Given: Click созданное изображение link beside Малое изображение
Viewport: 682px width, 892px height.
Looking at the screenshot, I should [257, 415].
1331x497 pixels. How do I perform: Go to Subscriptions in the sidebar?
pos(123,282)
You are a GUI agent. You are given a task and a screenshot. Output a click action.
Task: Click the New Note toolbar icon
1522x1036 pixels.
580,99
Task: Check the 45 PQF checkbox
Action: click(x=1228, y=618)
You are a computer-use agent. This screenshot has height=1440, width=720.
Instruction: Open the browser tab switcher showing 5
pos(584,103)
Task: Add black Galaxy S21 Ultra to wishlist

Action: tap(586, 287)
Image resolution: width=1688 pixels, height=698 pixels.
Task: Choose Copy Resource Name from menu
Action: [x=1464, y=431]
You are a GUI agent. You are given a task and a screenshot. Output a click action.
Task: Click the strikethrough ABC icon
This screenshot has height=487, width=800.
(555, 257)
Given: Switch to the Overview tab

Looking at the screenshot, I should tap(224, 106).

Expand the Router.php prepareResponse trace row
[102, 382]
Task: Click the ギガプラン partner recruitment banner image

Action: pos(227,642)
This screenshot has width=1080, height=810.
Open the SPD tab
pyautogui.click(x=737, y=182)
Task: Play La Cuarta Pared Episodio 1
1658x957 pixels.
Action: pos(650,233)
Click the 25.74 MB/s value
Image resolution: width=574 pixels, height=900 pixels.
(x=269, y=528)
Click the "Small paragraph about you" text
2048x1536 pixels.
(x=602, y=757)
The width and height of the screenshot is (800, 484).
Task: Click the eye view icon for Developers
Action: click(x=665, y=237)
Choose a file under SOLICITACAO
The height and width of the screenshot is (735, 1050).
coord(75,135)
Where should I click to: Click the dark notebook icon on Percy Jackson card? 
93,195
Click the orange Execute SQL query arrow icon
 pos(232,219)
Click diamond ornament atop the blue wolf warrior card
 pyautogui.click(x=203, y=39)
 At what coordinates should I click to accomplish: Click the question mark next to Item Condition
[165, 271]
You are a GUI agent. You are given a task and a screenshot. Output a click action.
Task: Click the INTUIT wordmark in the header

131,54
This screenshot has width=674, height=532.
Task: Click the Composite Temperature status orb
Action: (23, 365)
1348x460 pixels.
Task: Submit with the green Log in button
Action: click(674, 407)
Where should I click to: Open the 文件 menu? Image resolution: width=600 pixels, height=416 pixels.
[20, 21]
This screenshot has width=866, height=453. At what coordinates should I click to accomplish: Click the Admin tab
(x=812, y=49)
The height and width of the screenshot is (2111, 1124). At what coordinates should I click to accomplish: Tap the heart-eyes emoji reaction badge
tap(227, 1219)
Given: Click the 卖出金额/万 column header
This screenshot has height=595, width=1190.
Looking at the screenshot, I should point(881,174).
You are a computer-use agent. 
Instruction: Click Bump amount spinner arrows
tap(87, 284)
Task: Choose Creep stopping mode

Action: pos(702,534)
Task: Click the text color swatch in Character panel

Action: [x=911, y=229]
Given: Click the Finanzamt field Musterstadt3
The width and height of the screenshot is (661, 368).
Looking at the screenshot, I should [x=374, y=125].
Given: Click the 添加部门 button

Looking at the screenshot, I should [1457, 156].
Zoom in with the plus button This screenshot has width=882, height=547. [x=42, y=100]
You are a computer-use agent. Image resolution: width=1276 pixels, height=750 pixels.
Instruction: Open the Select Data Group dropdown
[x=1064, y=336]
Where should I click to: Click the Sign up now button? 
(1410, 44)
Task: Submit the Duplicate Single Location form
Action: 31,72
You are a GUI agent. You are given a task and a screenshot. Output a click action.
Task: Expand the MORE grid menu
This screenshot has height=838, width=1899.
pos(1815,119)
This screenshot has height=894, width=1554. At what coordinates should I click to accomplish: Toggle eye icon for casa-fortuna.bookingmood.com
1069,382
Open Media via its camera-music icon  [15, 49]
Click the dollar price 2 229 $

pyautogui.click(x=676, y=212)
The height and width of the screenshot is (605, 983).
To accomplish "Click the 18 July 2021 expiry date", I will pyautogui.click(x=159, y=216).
──────────────────────────────
* _TO DO_:
When the entries above are retyped, each line must stay exactly as it is.

* _RESULT_:
Given: Click созданное изображение link beside Малое изображение
Viewport: 682px width, 892px height.
Looking at the screenshot, I should [257, 415].
1331x497 pixels. How do I perform: Go to Subscriptions in the sidebar?
pos(123,282)
You are a GUI agent. You are given a task and a screenshot. Output a click action.
Task: Click the New Note toolbar icon
1522x1036 pixels.
580,99
Task: Check the 45 PQF checkbox
Action: click(x=1228, y=618)
You are a computer-use agent. This screenshot has height=1440, width=720.
Instruction: Open the browser tab switcher showing 5
pos(584,103)
Task: Add black Galaxy S21 Ultra to wishlist

Action: tap(586, 287)
Image resolution: width=1688 pixels, height=698 pixels.
Task: Choose Copy Resource Name from menu
Action: [x=1464, y=431]
You are a GUI agent. You are given a task and a screenshot. Output a click action.
Task: Click the strikethrough ABC icon
This screenshot has height=487, width=800.
(555, 257)
Given: Switch to the Overview tab

Looking at the screenshot, I should tap(224, 106).

Expand the Router.php prepareResponse trace row
[102, 382]
Task: Click the ギガプラン partner recruitment banner image

Action: pos(227,642)
This screenshot has width=1080, height=810.
Open the SPD tab
pyautogui.click(x=737, y=182)
Task: Play La Cuarta Pared Episodio 1
1658x957 pixels.
Action: pos(650,233)
Click the 25.74 MB/s value
Image resolution: width=574 pixels, height=900 pixels.
(x=269, y=528)
Click the "Small paragraph about you" text
2048x1536 pixels.
(x=602, y=757)
The width and height of the screenshot is (800, 484).
Task: Click the eye view icon for Developers
Action: click(x=665, y=237)
Choose a file under SOLICITACAO
The height and width of the screenshot is (735, 1050).
coord(75,135)
Where should I click to: Click the dark notebook icon on Percy Jackson card? 
93,195
Click the orange Execute SQL query arrow icon
 pos(232,219)
Click diamond ornament atop the blue wolf warrior card
 pyautogui.click(x=203, y=39)
 At what coordinates should I click to accomplish: Click the question mark next to Item Condition
[165, 271]
You are a GUI agent. You are given a task and a screenshot. Output a click action.
Task: Click the INTUIT wordmark in the header

131,54
This screenshot has width=674, height=532.
Task: Click the Composite Temperature status orb
Action: (23, 365)
1348x460 pixels.
Task: Submit with the green Log in button
Action: click(674, 407)
Where should I click to: Open the 文件 menu? Image resolution: width=600 pixels, height=416 pixels.
[20, 21]
This screenshot has width=866, height=453. At what coordinates should I click to accomplish: Click the Admin tab
(x=812, y=49)
The height and width of the screenshot is (2111, 1124). At what coordinates should I click to accomplish: Tap the heart-eyes emoji reaction badge
tap(227, 1219)
Given: Click the 卖出金额/万 column header
This screenshot has height=595, width=1190.
Looking at the screenshot, I should point(881,174).
You are a computer-use agent. 
Instruction: Click Bump amount spinner arrows
tap(87, 284)
Task: Choose Creep stopping mode

Action: pos(702,534)
Task: Click the text color swatch in Character panel

Action: [x=911, y=229]
Given: Click the Finanzamt field Musterstadt3
The width and height of the screenshot is (661, 368).
Looking at the screenshot, I should [x=374, y=125].
Given: Click the 添加部门 button

Looking at the screenshot, I should [1457, 156].
Zoom in with the plus button This screenshot has width=882, height=547. [x=42, y=100]
You are a computer-use agent. Image resolution: width=1276 pixels, height=750 pixels.
Instruction: Open the Select Data Group dropdown
[x=1064, y=336]
Where should I click to: Click the Sign up now button? 
(1410, 44)
Task: Submit the Duplicate Single Location form
Action: 31,72
You are a GUI agent. You are given a task and a screenshot. Output a click action.
Task: Expand the MORE grid menu
This screenshot has height=838, width=1899.
pos(1815,119)
This screenshot has height=894, width=1554. At what coordinates should I click to accomplish: Toggle eye icon for casa-fortuna.bookingmood.com
1069,382
Open Media via its camera-music icon  [15, 49]
Click the dollar price 2 229 $

pyautogui.click(x=676, y=212)
The height and width of the screenshot is (605, 983).
To accomplish "Click the 18 July 2021 expiry date", I will pyautogui.click(x=159, y=216).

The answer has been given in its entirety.